- **Reading passage**

:::::

Perioperative considerations in a girl with Glanzmann thrombasthenia. Case report
Introduction: Glanzmann thromboasthenia is a rare congenital bleeding disorder caused by a mutation in platelet glycoprotein α-IIb and β3 encoding genes (ITGA2B; 607759 and ITGB3; 173470) in chromosomes 17q21.31 and 17q21.32 , respectively, which results in a qualitative or quantitative alteration of the platelet integrin αIIbβ3 (glycoprotein IIb/IIIa) receptor. Glanzmann thromboasthenia is classified as type I when less than 5% of glycoprotein αIIbβ3 is expressed, and as type II when more than 5% is expressed.
Case presentation: Description of the perioperative management of a 13-year-old female patient with Glanzmann thromboasthenia who underwent endoscopic anterior bilateral ethmoidectomy. Management was centered on prophylactic platelet transfusion plus the use of tranexamic acid, as well as thromboelastographic determination of hemostasis. There were no bleeding complications during or after the procedure.

:::::

- **Records supplied**
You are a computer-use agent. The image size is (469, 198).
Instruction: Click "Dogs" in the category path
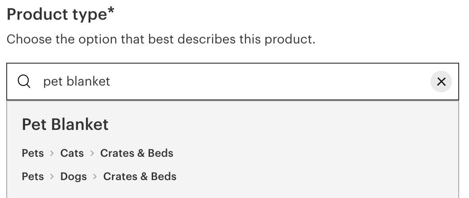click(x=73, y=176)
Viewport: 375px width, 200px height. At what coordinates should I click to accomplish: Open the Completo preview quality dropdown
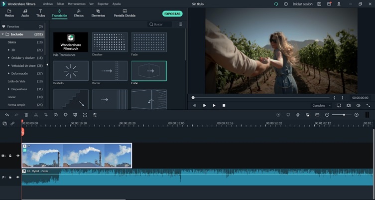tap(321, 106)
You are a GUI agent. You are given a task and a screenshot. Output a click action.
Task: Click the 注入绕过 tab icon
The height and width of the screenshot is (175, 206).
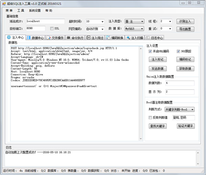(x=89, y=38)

:::::

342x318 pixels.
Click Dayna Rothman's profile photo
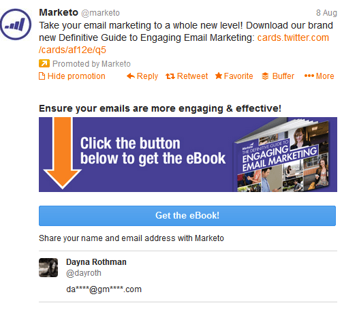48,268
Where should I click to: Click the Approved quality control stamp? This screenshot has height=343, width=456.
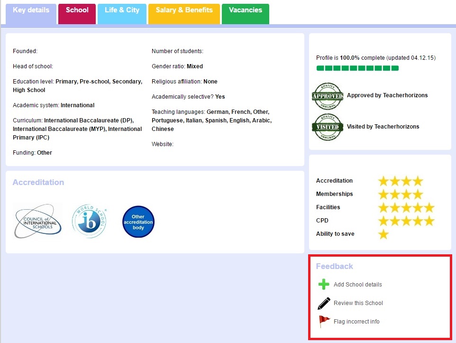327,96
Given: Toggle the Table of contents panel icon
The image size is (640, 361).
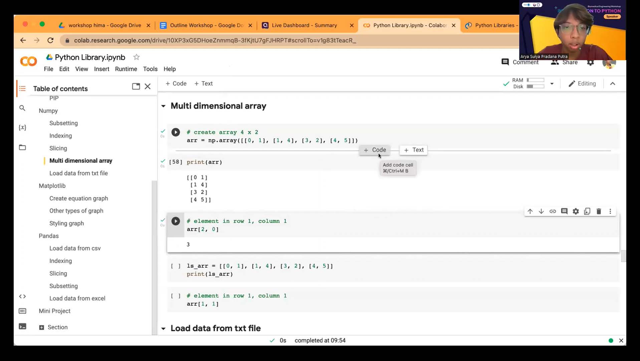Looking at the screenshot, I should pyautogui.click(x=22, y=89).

:::::

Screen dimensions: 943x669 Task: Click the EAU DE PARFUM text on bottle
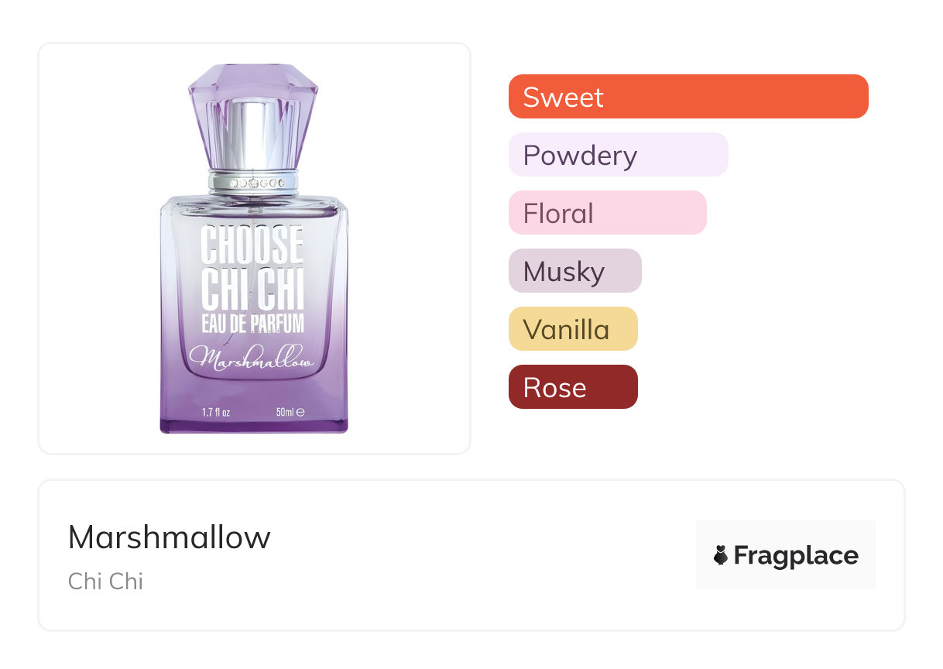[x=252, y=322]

:::::

Please continue the Glanzmann thrombasthenia case report, starting after its last sentence.

- **Answer space**
Conclusions: Pediatric patients with Glanzmann thromboasthenia are at a high risk of perioperastive bleeding. Platelet transfusion is the best prophylactic and therapeutic alternative; however, even in the absence of anti-platelet antibodies, it may not be effective, and viscoelastic testing must be used for assessment during the surgical procedure in order to improve patient safety.